** Record extracts follows **

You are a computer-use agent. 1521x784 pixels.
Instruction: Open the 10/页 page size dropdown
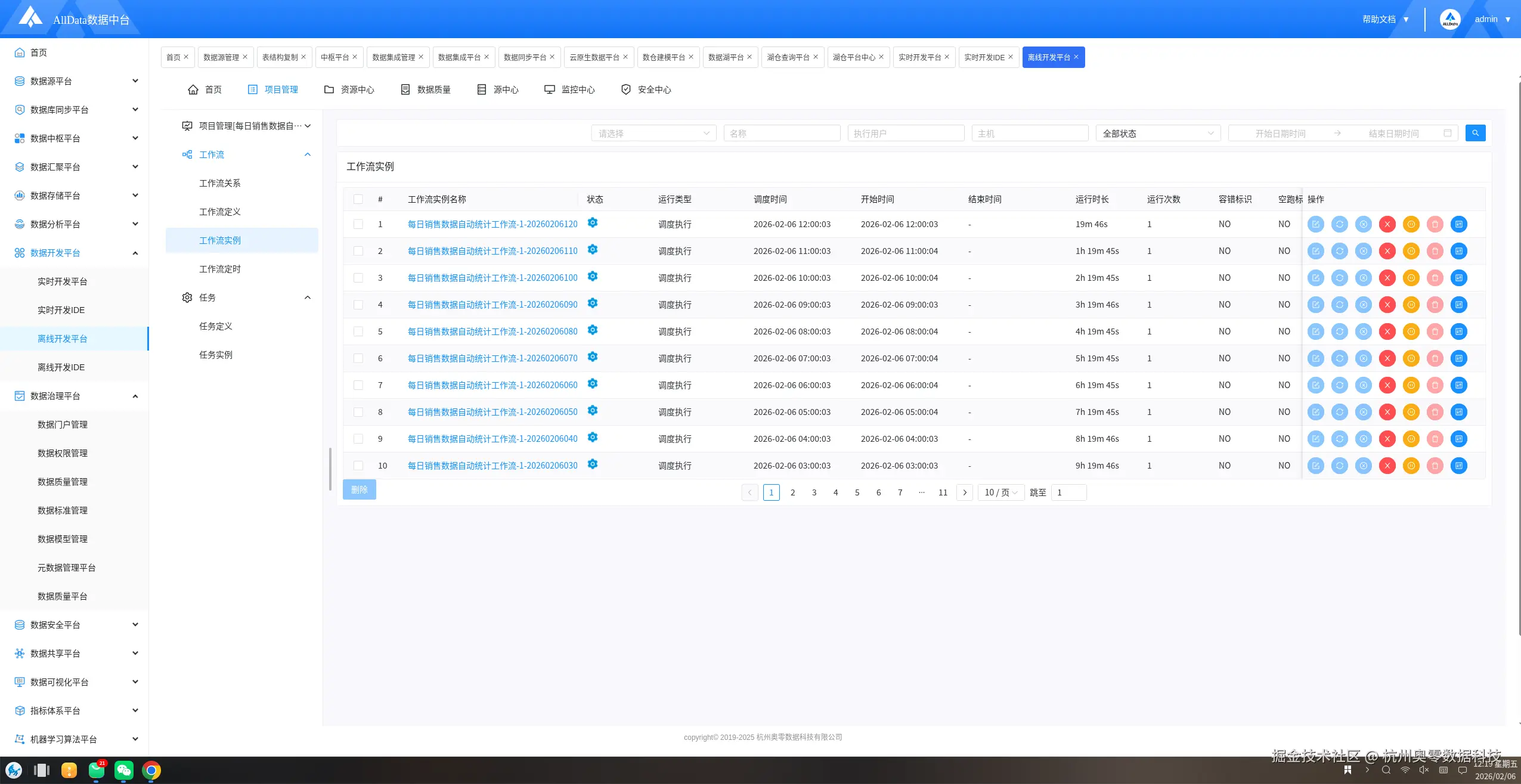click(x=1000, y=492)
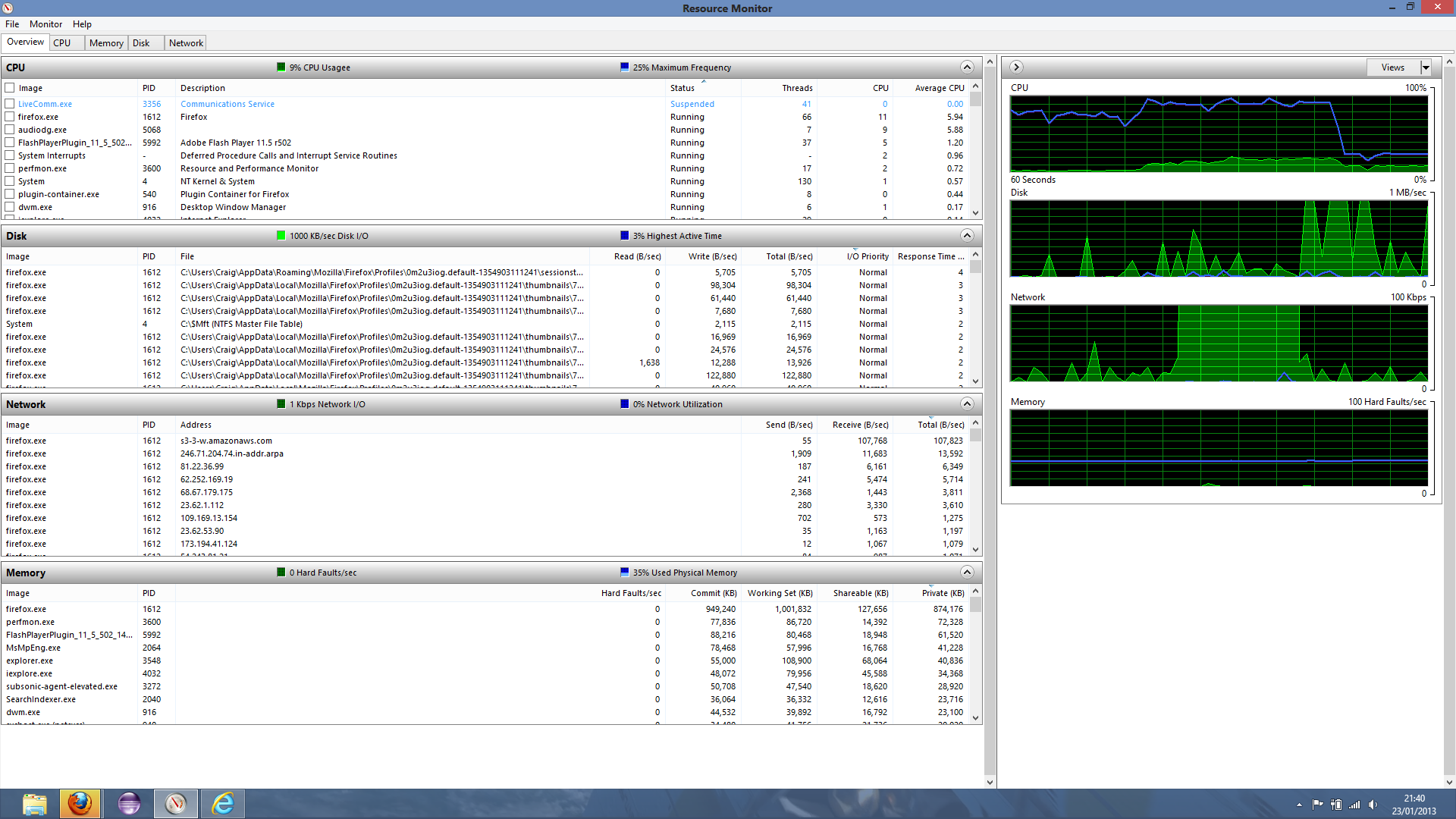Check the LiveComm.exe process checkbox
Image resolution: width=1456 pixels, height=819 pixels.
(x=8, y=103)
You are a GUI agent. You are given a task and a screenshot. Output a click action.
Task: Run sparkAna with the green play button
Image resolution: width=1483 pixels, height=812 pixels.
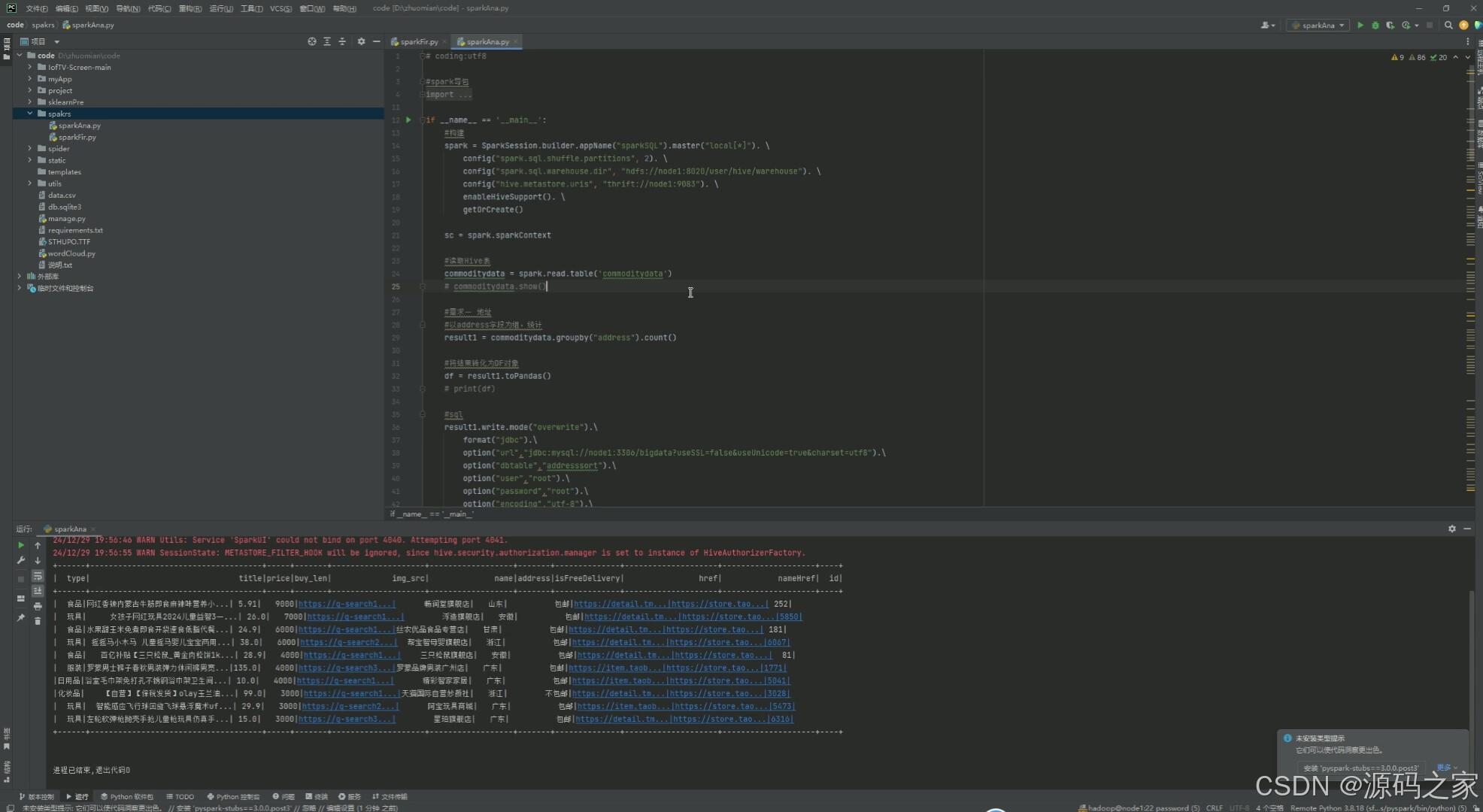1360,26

** End of Record extracts **

- **Task to complete**: What lines of the data include the word "agent"? Copy each of them.

- **Answer to the exercise**:
You are a computer-use agent. 1521x784 pixels.
You are a GUI agent. You are given a task and a screenshot. Output a click action.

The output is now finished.